What the task requires
An identical copy of the records below is the expected result.

Data
- - - - - - -
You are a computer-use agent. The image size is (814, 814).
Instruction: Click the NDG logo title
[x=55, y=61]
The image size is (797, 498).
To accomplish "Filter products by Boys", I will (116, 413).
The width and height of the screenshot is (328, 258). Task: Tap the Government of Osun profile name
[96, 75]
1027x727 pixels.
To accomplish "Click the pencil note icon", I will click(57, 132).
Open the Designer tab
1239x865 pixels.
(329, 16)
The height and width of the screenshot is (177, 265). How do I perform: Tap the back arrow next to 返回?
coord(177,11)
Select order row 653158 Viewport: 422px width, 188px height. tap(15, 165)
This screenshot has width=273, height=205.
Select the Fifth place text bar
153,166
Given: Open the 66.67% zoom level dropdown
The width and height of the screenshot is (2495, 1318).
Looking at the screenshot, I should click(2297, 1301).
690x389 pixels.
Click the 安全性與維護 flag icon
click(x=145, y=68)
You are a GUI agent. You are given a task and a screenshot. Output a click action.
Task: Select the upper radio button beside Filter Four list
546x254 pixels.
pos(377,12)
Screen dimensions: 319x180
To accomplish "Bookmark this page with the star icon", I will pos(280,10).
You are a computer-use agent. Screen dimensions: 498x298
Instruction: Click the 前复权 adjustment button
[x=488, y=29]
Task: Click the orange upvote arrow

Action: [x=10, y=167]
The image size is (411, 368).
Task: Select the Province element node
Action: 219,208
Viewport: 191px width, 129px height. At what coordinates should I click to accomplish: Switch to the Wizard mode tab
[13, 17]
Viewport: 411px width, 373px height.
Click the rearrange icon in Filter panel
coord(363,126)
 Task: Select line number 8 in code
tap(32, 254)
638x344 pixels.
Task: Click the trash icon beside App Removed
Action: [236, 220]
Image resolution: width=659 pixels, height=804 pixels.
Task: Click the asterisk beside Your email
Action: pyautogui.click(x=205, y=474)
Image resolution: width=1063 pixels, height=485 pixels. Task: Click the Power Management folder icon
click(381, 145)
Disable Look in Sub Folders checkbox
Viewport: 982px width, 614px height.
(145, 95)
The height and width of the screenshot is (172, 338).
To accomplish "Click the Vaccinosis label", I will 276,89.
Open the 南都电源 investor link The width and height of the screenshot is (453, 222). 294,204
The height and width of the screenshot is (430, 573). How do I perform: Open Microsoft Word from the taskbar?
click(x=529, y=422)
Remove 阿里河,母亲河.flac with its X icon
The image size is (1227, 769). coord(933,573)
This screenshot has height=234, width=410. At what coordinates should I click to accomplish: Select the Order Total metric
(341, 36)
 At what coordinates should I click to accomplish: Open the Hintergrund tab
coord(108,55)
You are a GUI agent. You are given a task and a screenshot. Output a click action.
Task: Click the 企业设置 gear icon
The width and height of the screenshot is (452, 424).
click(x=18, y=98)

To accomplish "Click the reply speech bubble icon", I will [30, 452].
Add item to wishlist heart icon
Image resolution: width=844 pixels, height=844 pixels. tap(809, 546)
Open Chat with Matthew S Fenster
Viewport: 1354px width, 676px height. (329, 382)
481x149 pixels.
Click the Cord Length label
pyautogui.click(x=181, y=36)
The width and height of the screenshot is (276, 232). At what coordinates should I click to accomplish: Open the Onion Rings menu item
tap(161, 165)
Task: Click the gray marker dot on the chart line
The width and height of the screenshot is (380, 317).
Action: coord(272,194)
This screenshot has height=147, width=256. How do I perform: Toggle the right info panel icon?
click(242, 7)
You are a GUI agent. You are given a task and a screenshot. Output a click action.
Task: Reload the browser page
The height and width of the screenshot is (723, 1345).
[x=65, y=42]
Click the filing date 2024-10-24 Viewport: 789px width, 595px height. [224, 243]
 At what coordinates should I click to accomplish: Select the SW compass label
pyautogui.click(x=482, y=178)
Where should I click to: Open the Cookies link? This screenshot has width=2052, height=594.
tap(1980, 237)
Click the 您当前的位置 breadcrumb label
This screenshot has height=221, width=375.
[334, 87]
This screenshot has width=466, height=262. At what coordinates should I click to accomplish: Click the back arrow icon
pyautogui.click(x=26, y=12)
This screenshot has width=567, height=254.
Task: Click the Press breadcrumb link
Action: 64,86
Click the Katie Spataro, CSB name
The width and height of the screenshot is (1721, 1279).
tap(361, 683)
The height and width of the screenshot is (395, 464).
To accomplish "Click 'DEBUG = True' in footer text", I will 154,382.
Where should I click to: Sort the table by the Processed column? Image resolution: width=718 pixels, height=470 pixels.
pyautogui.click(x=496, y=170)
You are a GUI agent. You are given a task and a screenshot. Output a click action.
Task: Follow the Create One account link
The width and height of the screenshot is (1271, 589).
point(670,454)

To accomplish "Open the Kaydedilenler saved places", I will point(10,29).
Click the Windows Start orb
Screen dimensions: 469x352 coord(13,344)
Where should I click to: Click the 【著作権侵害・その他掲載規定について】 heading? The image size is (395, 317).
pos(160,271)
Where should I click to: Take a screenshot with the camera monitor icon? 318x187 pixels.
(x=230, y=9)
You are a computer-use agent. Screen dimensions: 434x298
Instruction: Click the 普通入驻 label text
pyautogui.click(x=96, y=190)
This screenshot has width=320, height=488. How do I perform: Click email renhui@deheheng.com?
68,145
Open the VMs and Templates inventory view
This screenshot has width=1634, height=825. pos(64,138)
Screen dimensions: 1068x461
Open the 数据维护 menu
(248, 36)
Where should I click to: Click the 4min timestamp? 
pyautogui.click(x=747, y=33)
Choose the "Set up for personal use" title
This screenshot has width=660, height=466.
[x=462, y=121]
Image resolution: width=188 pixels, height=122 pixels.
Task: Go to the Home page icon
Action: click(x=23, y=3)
- - - - - - -
Your response
You are a computer-use agent. The image size is (814, 814).
Instruction: Click the NDG logo title
[x=55, y=61]
The image size is (797, 498).
To accomplish "Filter products by Boys", I will (116, 413).
The width and height of the screenshot is (328, 258). Task: Tap the Government of Osun profile name
[96, 75]
1027x727 pixels.
To accomplish "Click the pencil note icon", I will click(57, 132).
Open the Designer tab
1239x865 pixels.
(329, 16)
The height and width of the screenshot is (177, 265). How do I perform: Tap the back arrow next to 返回?
coord(177,11)
Select order row 653158 Viewport: 422px width, 188px height. tap(15, 165)
This screenshot has width=273, height=205.
Select the Fifth place text bar
153,166
Given: Open the 66.67% zoom level dropdown
The width and height of the screenshot is (2495, 1318).
Looking at the screenshot, I should click(2297, 1301).
690x389 pixels.
Click the 安全性與維護 flag icon
click(x=145, y=68)
You are a GUI agent. You are given a task and a screenshot. Output a click action.
Task: Select the upper radio button beside Filter Four list
546x254 pixels.
pos(377,12)
Screen dimensions: 319x180
To accomplish "Bookmark this page with the star icon", I will pos(280,10).
You are a computer-use agent. Screen dimensions: 498x298
Instruction: Click the 前复权 adjustment button
[x=488, y=29]
Task: Click the orange upvote arrow

Action: [x=10, y=167]
The image size is (411, 368).
Task: Select the Province element node
Action: 219,208
Viewport: 191px width, 129px height. At what coordinates should I click to accomplish: Switch to the Wizard mode tab
[13, 17]
Viewport: 411px width, 373px height.
Click the rearrange icon in Filter panel
coord(363,126)
 Task: Select line number 8 in code
tap(32, 254)
638x344 pixels.
Task: Click the trash icon beside App Removed
Action: [236, 220]
Image resolution: width=659 pixels, height=804 pixels.
Task: Click the asterisk beside Your email
Action: pyautogui.click(x=205, y=474)
Image resolution: width=1063 pixels, height=485 pixels. Task: Click the Power Management folder icon
click(381, 145)
Disable Look in Sub Folders checkbox
Viewport: 982px width, 614px height.
(145, 95)
The height and width of the screenshot is (172, 338).
To accomplish "Click the Vaccinosis label", I will 276,89.
Open the 南都电源 investor link The width and height of the screenshot is (453, 222). 294,204
The height and width of the screenshot is (430, 573). How do I perform: Open Microsoft Word from the taskbar?
click(x=529, y=422)
Remove 阿里河,母亲河.flac with its X icon
The image size is (1227, 769). coord(933,573)
This screenshot has height=234, width=410. At what coordinates should I click to accomplish: Select the Order Total metric
(341, 36)
 At what coordinates should I click to accomplish: Open the Hintergrund tab
coord(108,55)
You are a GUI agent. You are given a task and a screenshot. Output a click action.
Task: Click the 企业设置 gear icon
The width and height of the screenshot is (452, 424).
click(x=18, y=98)

To accomplish "Click the reply speech bubble icon", I will [30, 452].
Add item to wishlist heart icon
Image resolution: width=844 pixels, height=844 pixels. tap(809, 546)
Open Chat with Matthew S Fenster
Viewport: 1354px width, 676px height. (329, 382)
481x149 pixels.
Click the Cord Length label
pyautogui.click(x=181, y=36)
The width and height of the screenshot is (276, 232). At what coordinates should I click to accomplish: Open the Onion Rings menu item
tap(161, 165)
Task: Click the gray marker dot on the chart line
The width and height of the screenshot is (380, 317).
Action: coord(272,194)
This screenshot has height=147, width=256. How do I perform: Toggle the right info panel icon?
click(242, 7)
You are a GUI agent. You are given a task and a screenshot. Output a click action.
Task: Reload the browser page
The height and width of the screenshot is (723, 1345).
[x=65, y=42]
Click the filing date 2024-10-24 Viewport: 789px width, 595px height. [224, 243]
 At what coordinates should I click to accomplish: Select the SW compass label
pyautogui.click(x=482, y=178)
Where should I click to: Open the Cookies link? This screenshot has width=2052, height=594.
tap(1980, 237)
Click the 您当前的位置 breadcrumb label
This screenshot has height=221, width=375.
[334, 87]
This screenshot has width=466, height=262. At what coordinates should I click to accomplish: Click the back arrow icon
pyautogui.click(x=26, y=12)
This screenshot has width=567, height=254.
Task: Click the Press breadcrumb link
Action: 64,86
Click the Katie Spataro, CSB name
The width and height of the screenshot is (1721, 1279).
tap(361, 683)
The height and width of the screenshot is (395, 464).
To accomplish "Click 'DEBUG = True' in footer text", I will 154,382.
Where should I click to: Sort the table by the Processed column? Image resolution: width=718 pixels, height=470 pixels.
pyautogui.click(x=496, y=170)
You are a GUI agent. You are given a task and a screenshot. Output a click action.
Task: Follow the Create One account link
The width and height of the screenshot is (1271, 589).
point(670,454)

To accomplish "Open the Kaydedilenler saved places", I will point(10,29).
Click the Windows Start orb
Screen dimensions: 469x352 coord(13,344)
Where should I click to: Click the 【著作権侵害・その他掲載規定について】 heading? The image size is (395, 317).
pos(160,271)
Where should I click to: Take a screenshot with the camera monitor icon? 318x187 pixels.
(x=230, y=9)
You are a computer-use agent. Screen dimensions: 434x298
Instruction: Click the 普通入驻 label text
pyautogui.click(x=96, y=190)
This screenshot has width=320, height=488. How do I perform: Click email renhui@deheheng.com?
68,145
Open the VMs and Templates inventory view
This screenshot has width=1634, height=825. pos(64,138)
Screen dimensions: 1068x461
Open the 数据维护 menu
(248, 36)
Where should I click to: Click the 4min timestamp? 
pyautogui.click(x=747, y=33)
Choose the "Set up for personal use" title
This screenshot has width=660, height=466.
[x=462, y=121]
Image resolution: width=188 pixels, height=122 pixels.
Task: Go to the Home page icon
Action: click(x=23, y=3)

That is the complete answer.